(Records contained in a dataset)
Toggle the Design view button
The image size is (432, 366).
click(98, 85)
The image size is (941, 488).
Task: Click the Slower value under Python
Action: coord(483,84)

-- WHAT IS EXPECTED --
The full set of records must be output again exactly.

-- TASK ANSWER --
Toggle the Design view button
The image size is (432, 366).
click(98, 85)
The image size is (941, 488).
Task: Click the Slower value under Python
Action: coord(483,84)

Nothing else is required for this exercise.